The answers to these questions in Nigeria
show that the current administration has created two economies in one
country, a sorry tale of two nations: one economy for a few who have so
much in their tiny island of prosperity; and the other economy for the
many who have so little in their vast ocean of misery.
Even by
official figures, 33.1% of Nigerians live in extreme poverty. That’s at
almost 60 million, almost the population of the United Kingdom. There is
also the unemployment crisis simmering beneath the surface, ready to
explode at the slightest stress, with officially 23.9% of our adult
population and almost 60% of our youth unemployed. We also have one of
the highest rates of inequalities in the world.
With all these, it
is not surprising that our performance on most governance and
development indicators (like Mo Ibrahim Index on African Governance and
UNDP’s Human Development Index.) are unflattering. With fall in the
prices of oil, which accounts for more than 70% of government revenues,
and lack of savings from more than a decade of oil boom, the poor will
be disproportionately impacted.
In the face of dwindling revenues,
a good place to start the repositioning of Nigeria’s economy is to
swiftly tackle two ills that have ballooned under the present
administration: waste and corruption. And in doing this, I will, if
elected, lead the way, with the force of personal example.
On
corruption, there will be no confusion as to where I stand. Corruption
will have no place and the corrupt will not be appointed into my
administration. First and foremost, we will plug the holes in the
budgetary process. Revenue producing entities such as NNPC and Customs
and Excise will have one set of books only. Their revenues will be
publicly disclosed and regularly audited. The institutions of state
dedicated to fighting corruption will be given independence and
prosecutorial authority without political interference.
But I must
emphasise that any war waged on corruption should not be misconstrued
as settling old scores or a witch-hunt.
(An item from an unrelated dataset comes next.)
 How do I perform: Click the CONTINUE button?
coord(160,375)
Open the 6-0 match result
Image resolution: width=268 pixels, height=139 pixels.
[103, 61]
I’m running for President to
lead Nigeria to prosperity and not adversity.
In reforming the
economy, we will use savings that arise from blocking these leakages and
the proceeds recovered from corruption to fund our party’s social
investments programmes in education, health, and safety nets such as
free school meals for children, emergency public works for unemployed
youth and pensions for the elderly.
As a progressive party, we
must reform our political economy to unleash the pent-up ingenuity and
productivity of the Nigerian people thus freeing them from the curse of
poverty. We will run a private sector-led economy but maintain an active
role for government through strong regulatory oversight and deliberate
interventions and incentives to diversify the base of our economy,
strengthen productive sectors, improve the productive capacities of our
people and create jobs for our teeming youths.
In short, we will
run a functional economy driven by a worldview that sees growth not as
an end by itself, but as a tool to create a society that works for all,
rich and poor alike. On March 28, Nigeria has a decision to make. To
vote for the continuity of failure or to elect progressive change. I
believe the people will choose wisely.